• **Set exercise**: Revise the data below by replacing "GUI agent" with "interface agent" at every occurrence, leaving everything else unchanged.

Raw data
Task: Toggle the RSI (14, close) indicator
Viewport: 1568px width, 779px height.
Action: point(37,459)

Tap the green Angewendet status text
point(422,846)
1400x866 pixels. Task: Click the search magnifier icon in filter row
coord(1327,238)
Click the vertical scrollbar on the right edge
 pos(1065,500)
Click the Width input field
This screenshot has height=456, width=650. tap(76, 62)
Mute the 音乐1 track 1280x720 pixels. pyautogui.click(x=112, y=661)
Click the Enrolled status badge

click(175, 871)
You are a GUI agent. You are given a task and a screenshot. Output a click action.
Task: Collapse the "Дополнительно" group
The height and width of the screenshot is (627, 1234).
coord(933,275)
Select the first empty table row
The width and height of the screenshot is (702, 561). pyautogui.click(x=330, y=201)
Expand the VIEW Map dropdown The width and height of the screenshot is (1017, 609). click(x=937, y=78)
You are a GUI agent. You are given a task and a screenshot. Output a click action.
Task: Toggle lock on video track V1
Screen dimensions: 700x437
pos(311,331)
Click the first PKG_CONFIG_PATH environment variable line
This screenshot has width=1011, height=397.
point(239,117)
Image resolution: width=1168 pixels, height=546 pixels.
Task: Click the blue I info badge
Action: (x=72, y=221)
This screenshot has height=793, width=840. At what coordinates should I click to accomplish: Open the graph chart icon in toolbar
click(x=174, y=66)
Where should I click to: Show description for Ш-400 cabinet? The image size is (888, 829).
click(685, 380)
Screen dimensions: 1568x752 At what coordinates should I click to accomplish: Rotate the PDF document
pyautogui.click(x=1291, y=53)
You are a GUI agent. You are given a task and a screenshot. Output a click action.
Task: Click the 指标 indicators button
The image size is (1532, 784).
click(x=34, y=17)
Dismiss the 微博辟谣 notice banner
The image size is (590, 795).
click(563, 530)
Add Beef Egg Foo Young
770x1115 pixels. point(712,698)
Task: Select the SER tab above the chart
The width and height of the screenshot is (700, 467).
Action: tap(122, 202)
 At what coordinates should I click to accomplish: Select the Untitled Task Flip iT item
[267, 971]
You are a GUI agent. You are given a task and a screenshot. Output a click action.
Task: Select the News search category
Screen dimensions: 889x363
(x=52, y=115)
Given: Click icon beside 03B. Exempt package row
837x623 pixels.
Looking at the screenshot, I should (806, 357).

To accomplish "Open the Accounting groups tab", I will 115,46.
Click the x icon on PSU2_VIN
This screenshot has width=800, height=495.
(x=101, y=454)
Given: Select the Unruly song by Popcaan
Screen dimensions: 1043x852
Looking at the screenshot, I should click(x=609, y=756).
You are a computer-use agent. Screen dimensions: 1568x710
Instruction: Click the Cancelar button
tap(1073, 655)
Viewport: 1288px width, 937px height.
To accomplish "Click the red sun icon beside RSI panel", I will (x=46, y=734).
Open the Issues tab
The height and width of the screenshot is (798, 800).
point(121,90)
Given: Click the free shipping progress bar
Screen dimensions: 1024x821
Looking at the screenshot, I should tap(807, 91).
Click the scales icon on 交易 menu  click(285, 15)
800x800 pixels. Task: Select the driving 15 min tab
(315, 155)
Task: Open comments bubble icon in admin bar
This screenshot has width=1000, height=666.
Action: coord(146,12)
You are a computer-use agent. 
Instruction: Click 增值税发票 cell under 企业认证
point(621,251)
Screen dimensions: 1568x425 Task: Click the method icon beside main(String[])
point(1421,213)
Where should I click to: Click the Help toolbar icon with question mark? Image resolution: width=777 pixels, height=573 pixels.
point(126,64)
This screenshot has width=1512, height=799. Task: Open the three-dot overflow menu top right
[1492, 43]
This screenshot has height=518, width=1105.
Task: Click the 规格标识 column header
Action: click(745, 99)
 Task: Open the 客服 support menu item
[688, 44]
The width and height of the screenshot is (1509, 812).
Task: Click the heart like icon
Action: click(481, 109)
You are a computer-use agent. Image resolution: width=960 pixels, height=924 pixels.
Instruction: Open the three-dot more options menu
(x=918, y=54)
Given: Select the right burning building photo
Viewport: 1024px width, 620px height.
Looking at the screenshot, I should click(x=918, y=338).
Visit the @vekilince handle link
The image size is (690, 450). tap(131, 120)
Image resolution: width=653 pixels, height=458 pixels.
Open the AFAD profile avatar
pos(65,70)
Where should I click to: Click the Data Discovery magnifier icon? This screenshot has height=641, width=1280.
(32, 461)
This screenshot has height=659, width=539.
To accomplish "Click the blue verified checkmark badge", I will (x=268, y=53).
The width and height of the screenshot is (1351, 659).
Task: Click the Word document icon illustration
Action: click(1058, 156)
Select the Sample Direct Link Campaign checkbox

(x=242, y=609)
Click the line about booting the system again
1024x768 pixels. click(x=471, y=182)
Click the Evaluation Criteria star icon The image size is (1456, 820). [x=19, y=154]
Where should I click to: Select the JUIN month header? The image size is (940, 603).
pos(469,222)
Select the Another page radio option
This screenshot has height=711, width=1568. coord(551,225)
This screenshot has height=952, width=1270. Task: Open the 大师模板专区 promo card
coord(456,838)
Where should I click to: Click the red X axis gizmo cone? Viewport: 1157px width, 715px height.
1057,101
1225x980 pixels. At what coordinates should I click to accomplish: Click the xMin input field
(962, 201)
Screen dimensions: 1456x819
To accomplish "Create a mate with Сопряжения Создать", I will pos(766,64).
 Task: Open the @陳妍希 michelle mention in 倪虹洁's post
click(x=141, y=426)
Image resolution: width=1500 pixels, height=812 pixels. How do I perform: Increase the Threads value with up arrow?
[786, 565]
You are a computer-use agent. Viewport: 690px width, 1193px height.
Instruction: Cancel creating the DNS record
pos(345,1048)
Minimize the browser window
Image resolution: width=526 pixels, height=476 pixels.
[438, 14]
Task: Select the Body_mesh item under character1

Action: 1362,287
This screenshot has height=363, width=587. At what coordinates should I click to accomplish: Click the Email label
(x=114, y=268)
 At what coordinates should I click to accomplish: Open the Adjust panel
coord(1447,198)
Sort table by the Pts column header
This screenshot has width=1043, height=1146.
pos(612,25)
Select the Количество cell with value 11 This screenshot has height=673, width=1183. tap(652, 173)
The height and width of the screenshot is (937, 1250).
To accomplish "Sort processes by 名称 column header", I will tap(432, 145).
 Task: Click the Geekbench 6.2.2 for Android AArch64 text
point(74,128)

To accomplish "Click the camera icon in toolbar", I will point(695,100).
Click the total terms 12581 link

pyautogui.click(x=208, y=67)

• **Answer to the exercise**:
Task: Toggle the RSI (14, close) indicator
Viewport: 1568px width, 779px height.
Action: point(37,459)

Tap the green Angewendet status text
point(422,846)
1400x866 pixels. Task: Click the search magnifier icon in filter row
coord(1327,238)
Click the vertical scrollbar on the right edge
 pos(1065,500)
Click the Width input field
This screenshot has height=456, width=650. tap(76, 62)
Mute the 音乐1 track 1280x720 pixels. pyautogui.click(x=112, y=661)
Click the Enrolled status badge

click(175, 871)
You are a interface agent. You are given a task and a screenshot. Output a click action.
Task: Collapse the "Дополнительно" group
The height and width of the screenshot is (627, 1234).
coord(933,275)
Select the first empty table row
The width and height of the screenshot is (702, 561). pyautogui.click(x=330, y=201)
Expand the VIEW Map dropdown The width and height of the screenshot is (1017, 609). click(x=937, y=78)
You are a interface agent. You are given a task and a screenshot. Output a click action.
Task: Toggle lock on video track V1
Screen dimensions: 700x437
pos(311,331)
Click the first PKG_CONFIG_PATH environment variable line
This screenshot has width=1011, height=397.
point(239,117)
Image resolution: width=1168 pixels, height=546 pixels.
Task: Click the blue I info badge
Action: (x=72, y=221)
This screenshot has height=793, width=840. At what coordinates should I click to accomplish: Open the graph chart icon in toolbar
click(x=174, y=66)
Where should I click to: Show description for Ш-400 cabinet? The image size is (888, 829).
click(685, 380)
Screen dimensions: 1568x752 At what coordinates should I click to accomplish: Rotate the PDF document
pyautogui.click(x=1291, y=53)
You are a interface agent. You are given a task and a screenshot. Output a click action.
Task: Click the 指标 indicators button
The image size is (1532, 784).
click(x=34, y=17)
Dismiss the 微博辟谣 notice banner
The image size is (590, 795).
click(563, 530)
Add Beef Egg Foo Young
770x1115 pixels. point(712,698)
Task: Select the SER tab above the chart
The width and height of the screenshot is (700, 467).
Action: tap(122, 202)
 At what coordinates should I click to accomplish: Select the Untitled Task Flip iT item
[267, 971]
You are a interface agent. You are given a task and a screenshot. Output a click action.
Task: Select the News search category
Screen dimensions: 889x363
(x=52, y=115)
Given: Click icon beside 03B. Exempt package row
837x623 pixels.
Looking at the screenshot, I should (806, 357).

To accomplish "Open the Accounting groups tab", I will 115,46.
Click the x icon on PSU2_VIN
This screenshot has width=800, height=495.
(x=101, y=454)
Given: Select the Unruly song by Popcaan
Screen dimensions: 1043x852
Looking at the screenshot, I should click(x=609, y=756).
You are a computer-use agent. Screen dimensions: 1568x710
Instruction: Click the Cancelar button
tap(1073, 655)
Viewport: 1288px width, 937px height.
To accomplish "Click the red sun icon beside RSI panel", I will (x=46, y=734).
Open the Issues tab
The height and width of the screenshot is (798, 800).
point(121,90)
Given: Click the free shipping progress bar
Screen dimensions: 1024x821
Looking at the screenshot, I should tap(807, 91).
Click the scales icon on 交易 menu  click(285, 15)
800x800 pixels. Task: Select the driving 15 min tab
(315, 155)
Task: Open comments bubble icon in admin bar
This screenshot has width=1000, height=666.
Action: coord(146,12)
You are a computer-use agent. 
Instruction: Click 增值税发票 cell under 企业认证
point(621,251)
Screen dimensions: 1568x425 Task: Click the method icon beside main(String[])
point(1421,213)
Where should I click to: Click the Help toolbar icon with question mark? Image resolution: width=777 pixels, height=573 pixels.
point(126,64)
This screenshot has width=1512, height=799. Task: Open the three-dot overflow menu top right
[1492, 43]
This screenshot has height=518, width=1105.
Task: Click the 规格标识 column header
Action: click(745, 99)
 Task: Open the 客服 support menu item
[688, 44]
The width and height of the screenshot is (1509, 812).
Task: Click the heart like icon
Action: click(481, 109)
You are a computer-use agent. Image resolution: width=960 pixels, height=924 pixels.
Instruction: Open the three-dot more options menu
(x=918, y=54)
Given: Select the right burning building photo
Viewport: 1024px width, 620px height.
Looking at the screenshot, I should click(x=918, y=338).
Visit the @vekilince handle link
The image size is (690, 450). tap(131, 120)
Image resolution: width=653 pixels, height=458 pixels.
Open the AFAD profile avatar
pos(65,70)
Where should I click to: Click the Data Discovery magnifier icon? This screenshot has height=641, width=1280.
(32, 461)
This screenshot has height=659, width=539.
To accomplish "Click the blue verified checkmark badge", I will (x=268, y=53).
The width and height of the screenshot is (1351, 659).
Task: Click the Word document icon illustration
Action: click(1058, 156)
Select the Sample Direct Link Campaign checkbox

(x=242, y=609)
Click the line about booting the system again
1024x768 pixels. click(x=471, y=182)
Click the Evaluation Criteria star icon The image size is (1456, 820). [x=19, y=154]
Where should I click to: Select the JUIN month header? The image size is (940, 603).
pos(469,222)
Select the Another page radio option
This screenshot has height=711, width=1568. coord(551,225)
This screenshot has height=952, width=1270. Task: Open the 大师模板专区 promo card
coord(456,838)
Where should I click to: Click the red X axis gizmo cone? Viewport: 1157px width, 715px height.
1057,101
1225x980 pixels. At what coordinates should I click to accomplish: Click the xMin input field
(962, 201)
Screen dimensions: 1456x819
To accomplish "Create a mate with Сопряжения Создать", I will pos(766,64).
 Task: Open the @陳妍希 michelle mention in 倪虹洁's post
click(x=141, y=426)
Image resolution: width=1500 pixels, height=812 pixels. How do I perform: Increase the Threads value with up arrow?
[786, 565]
You are a computer-use agent. Viewport: 690px width, 1193px height.
Instruction: Cancel creating the DNS record
pos(345,1048)
Minimize the browser window
Image resolution: width=526 pixels, height=476 pixels.
[438, 14]
Task: Select the Body_mesh item under character1

Action: 1362,287
This screenshot has height=363, width=587. At what coordinates should I click to accomplish: Click the Email label
(x=114, y=268)
 At what coordinates should I click to accomplish: Open the Adjust panel
coord(1447,198)
Sort table by the Pts column header
This screenshot has width=1043, height=1146.
pos(612,25)
Select the Количество cell with value 11 This screenshot has height=673, width=1183. tap(652, 173)
The height and width of the screenshot is (937, 1250).
To accomplish "Sort processes by 名称 column header", I will tap(432, 145).
 Task: Click the Geekbench 6.2.2 for Android AArch64 text
point(74,128)

To accomplish "Click the camera icon in toolbar", I will point(695,100).
Click the total terms 12581 link

pyautogui.click(x=208, y=67)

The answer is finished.